家族なのだからと、誓は母や妹たちの顔を思い浮かべた。
「なにせ私はボッチの先輩だもんね。ボッチでありながらボッチを越えている二人の絆は永遠なのだ」
「なんですかそれ」
こんな状況でも相変わらずな結に、誓は苦笑するも──
「にゃははー、変だね。でもね……、うん。独りじゃないよ」
「……はい」
結のその言葉に、自分のやらなければいけないことを思い出す。
「失礼します誓様。生き残りの方々の場所は分かってますが、どうなさいますか?」
「ああ。いや、気にしなくていい。ありがとう。要さんに連絡したらすぐにでも向かおうか」
実にいいタイミングで声を掛けてくれた由紀に感謝して結の腕を抜け、携帯を取り出そうとした誓だったが──。
(そう言えばお陀仏だった)
誓が気落ちしながら、せめてメモリーだけでもと淡い期待を持って携帯の残骸の飛んだ方へ目を向けると──
タイミングを見計らったように、着信を知らせる表示がいつの間にか直っている携帯の画面へと現れた。
「!?」
(マロンさん? 速いな。明日かと思ってたけど……)
「もしもし誓です」
危機は去ったし、急を要する案件でもないかと、炎導金城で待機してくれている筈の要への連絡を後回しにして電話に出る。
「ども~、あなたの頼れる情報屋、棚から牡丹栗よ。要求された情報は集まったわ。タイミング料と修理代込みで、三本でいいわよ」
ややテンションの高い声が、自信満々で商品を売り込んできた。
(三本……三百万か。ちょっと想定より高いけど、マロンさんの言うタイミング料がキモかな。今買っておくべきか。携帯も直して貰ったみたいだし)
「オーケー。ありがとう。お金を送るから確認してくれ」
一旦通話を切って、お金を送ると、すぐに携帯が着信を知らせる。
「入金を確認したわ。それじゃ、頑張りなさい男の子」
(?)
疑問を抱いた誓の手元へ、一冊のクリアファイルが魔術によって召喚される。
今時紙媒体かと思わせるが、中は魔術による精密な複写、そして自筆や魔筆による解説付きで、何処か女の子のメモ帳っぽさを残しながらも非常に分かり易くなっている。

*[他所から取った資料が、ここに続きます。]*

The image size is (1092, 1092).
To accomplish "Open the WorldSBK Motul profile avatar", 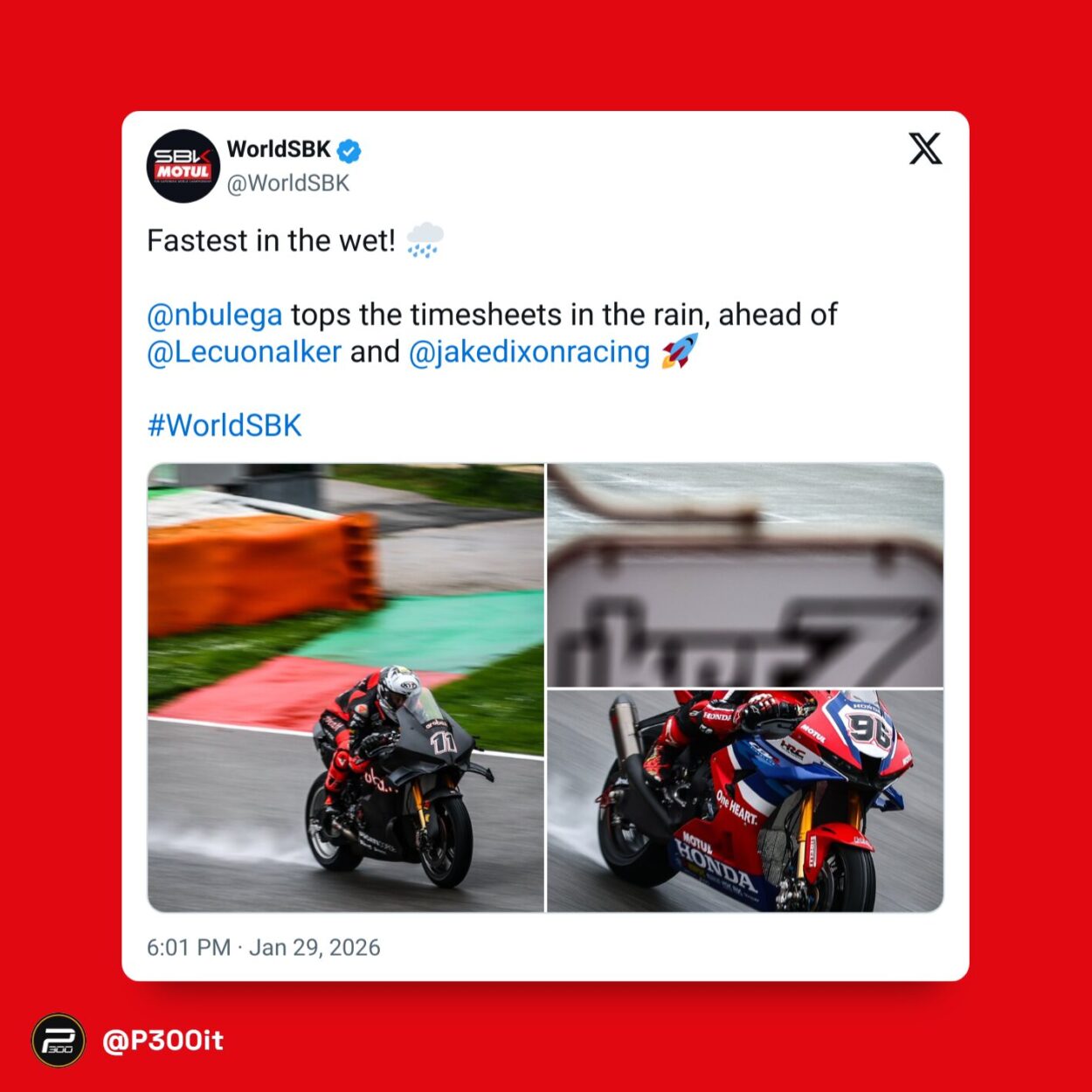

しかも依頼者以外には開けられないという、無駄に高性能な魔術まで施してある。
(ッ。これは──)
未だに騒いでいる二人の仲裁も本拠への連絡も忘れ、ページに急いで目を通すことに没頭する誓。
「誓。竜飛の人たちの所へは私が行くから──」
「俺はボッチの後輩です」
クリアファイルを閉じて、誓が結へと言葉を紡ぐ。
「え?」
「独りじゃないですよ。行きましょう」
即座に要に連絡を入れ、ヒートアップしている拓真の鎮圧を美姫に任せる。
また、美姫の鬼畜的奇襲を受けて突如鎮圧される拓真に驚き、一時的に動きを止めるだろうフィリエーナの宥め役をクーガーに頼み、その間に由紀へあるものの運び役を頼んだ。